Mais qu’est-ce que le carbone incorporé? Et en quoi cela est-il important? 

En termes simples, le carbone incorporé représente toutes les émissions de carbone générées par un produit qui ne sont pas directement liées à son utilisation. Dans le cas d’un bâtiment, alors que l’accent est souvent mis sur les émissions de carbone engendrées par son fonctionnement et sa consommation d’énergie, le carbone incorporé prend en compte les émissions de carbone générées par la production du bâtiment lui-même. Cela couvre l’extraction des matières premières utilisées, leur transport vers une usine de fabrication, leur transformation en produits spécifiques, le transport des produits vers le site de construction et le processus de construction lui-même. 

Le carbone incorporé prend également en compte les émissions en fin de vie, à savoir la démolition du bâtiment, le transport des matériaux vers les usines de transformation, la transformation des matériaux et enfin la mise en décharge ou le recyclage. Ces émissions peuvent être incluses dans le champ d’application 3, qui est décrit plus en détail dans cet article, mais la principale différence entre ces deux principes est leur objectif. Les émissions se concentrent sur une entreprise et ses processus, tandis que le carbone incorporé se concentre sur un produit.
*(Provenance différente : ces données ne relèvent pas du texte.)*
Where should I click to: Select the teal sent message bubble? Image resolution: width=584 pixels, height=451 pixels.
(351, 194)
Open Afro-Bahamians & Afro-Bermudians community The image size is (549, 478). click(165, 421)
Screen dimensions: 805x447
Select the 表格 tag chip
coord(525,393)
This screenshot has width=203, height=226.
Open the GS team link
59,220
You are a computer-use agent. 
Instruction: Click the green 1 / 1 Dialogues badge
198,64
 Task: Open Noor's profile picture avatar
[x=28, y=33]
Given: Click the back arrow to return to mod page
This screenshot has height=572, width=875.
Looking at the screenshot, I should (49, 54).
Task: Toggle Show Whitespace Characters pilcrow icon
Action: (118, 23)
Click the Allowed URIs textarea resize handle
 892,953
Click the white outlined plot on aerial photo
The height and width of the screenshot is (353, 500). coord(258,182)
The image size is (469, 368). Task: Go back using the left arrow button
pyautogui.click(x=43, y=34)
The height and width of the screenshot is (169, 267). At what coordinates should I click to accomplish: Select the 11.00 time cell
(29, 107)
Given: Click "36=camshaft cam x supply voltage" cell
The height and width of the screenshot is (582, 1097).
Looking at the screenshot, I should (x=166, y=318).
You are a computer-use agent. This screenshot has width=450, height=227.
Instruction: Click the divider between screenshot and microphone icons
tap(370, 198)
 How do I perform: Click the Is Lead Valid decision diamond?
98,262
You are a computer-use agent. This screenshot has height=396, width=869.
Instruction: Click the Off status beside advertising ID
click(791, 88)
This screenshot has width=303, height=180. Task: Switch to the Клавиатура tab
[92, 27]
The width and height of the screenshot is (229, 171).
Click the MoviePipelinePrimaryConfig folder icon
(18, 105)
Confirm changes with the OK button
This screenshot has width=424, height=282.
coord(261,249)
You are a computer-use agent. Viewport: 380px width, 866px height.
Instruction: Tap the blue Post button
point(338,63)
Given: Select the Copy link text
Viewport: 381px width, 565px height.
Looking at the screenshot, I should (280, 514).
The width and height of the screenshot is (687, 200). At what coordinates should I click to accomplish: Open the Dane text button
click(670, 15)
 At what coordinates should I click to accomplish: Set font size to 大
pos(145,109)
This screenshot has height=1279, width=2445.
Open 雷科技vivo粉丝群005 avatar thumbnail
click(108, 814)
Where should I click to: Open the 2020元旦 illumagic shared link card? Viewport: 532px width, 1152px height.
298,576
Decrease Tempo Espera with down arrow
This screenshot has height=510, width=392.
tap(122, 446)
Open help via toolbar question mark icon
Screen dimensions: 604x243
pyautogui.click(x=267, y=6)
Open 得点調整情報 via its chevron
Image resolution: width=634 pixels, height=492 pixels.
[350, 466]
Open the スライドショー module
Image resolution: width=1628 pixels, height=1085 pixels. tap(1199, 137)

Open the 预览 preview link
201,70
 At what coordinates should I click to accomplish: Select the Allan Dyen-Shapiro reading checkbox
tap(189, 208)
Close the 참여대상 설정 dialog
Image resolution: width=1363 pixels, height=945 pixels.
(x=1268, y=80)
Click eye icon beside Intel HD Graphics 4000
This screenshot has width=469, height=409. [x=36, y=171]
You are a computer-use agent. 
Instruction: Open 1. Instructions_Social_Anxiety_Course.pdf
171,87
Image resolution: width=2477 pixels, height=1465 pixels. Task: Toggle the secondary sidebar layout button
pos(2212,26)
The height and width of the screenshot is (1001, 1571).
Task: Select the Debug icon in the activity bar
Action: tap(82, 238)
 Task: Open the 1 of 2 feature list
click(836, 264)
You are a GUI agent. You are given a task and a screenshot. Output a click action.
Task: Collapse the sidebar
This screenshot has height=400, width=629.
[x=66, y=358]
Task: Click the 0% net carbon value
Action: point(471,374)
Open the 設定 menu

Le carbone incorporé joue un rôle essentiel en nous permettant de mieux appréhender la situation dans son intégralité : il s’agit de considérer le carbone tout au long de la vie d’un produit. Cela signifie prendre en compte la somme du carbone incorporé et du carbone opérationnel, ce qui nous donne un aperçu de toutes les émissions sur l’ensemble du cycle de vie, depuis l’extraction des matériaux, la fabrication et l’utilisation jusqu’à l’élimination (ou la réutilisation) finale. Le carbone incorporé est particulièrement important dans le secteur de la construction. Ce secteur est à lui seul responsable de près de 40 % des émissions mondiales de gaz à effet de serre liées à l’énergie [2]. La part du carbone incorporé dans ce secteur devrait de plus augmenter à mesure que les émissions opérationnelles diminueront dans les années à venir (principalement grâce à l’amélioration des mesures d’efficacité énergétique et à la décarbonisation du réseau). Si nous ne tenions pas compte du carbone incorporé, nous pourrions faire l’éloge d’un bâtiment à émissions “nulles”, couvert de panneaux solaires et équipé de systèmes de gestion de l’énergie de pointe, mais qui, au cours de sa durée de vie, serait plus polluant qu’un bâtiment comparable doté de systèmes moins efficaces et de moins de panneaux solaires – tout cela parce que cette mesure fondamentale du carbone incorporé a été occultée.

 

Les deux faces de la médaille :

Lorsqu’on applique les principes de conception circulaire, l’idée est de créer un relai en identifiant la dernière étape d’un système et en la rattachant au point de départ d’un autre. Ce faisant, les déchets sont par exemple transformés en valeur et l’utilisation de matériaux vierges est contournée. Cela permet inévitablement de supprimer plusieurs étapes de la chaîne de valeur, notamment l’extraction des matières premières, à forte intensité carbonique. Ceci est encore plus important lorsque l’on envisage la réutilisation plutôt que le recyclage, car les trois premières étapes du cycle de vie d’un produit (extraction des matériaux, transport vers un site de fabrication et fabrication du produit) sont alors évitées. Étant donné que ces trois étapes sont majoritairement responsable des émissions de carbone incorporé, il est évident que la circularité réduit inévitablement les émissions de carbone.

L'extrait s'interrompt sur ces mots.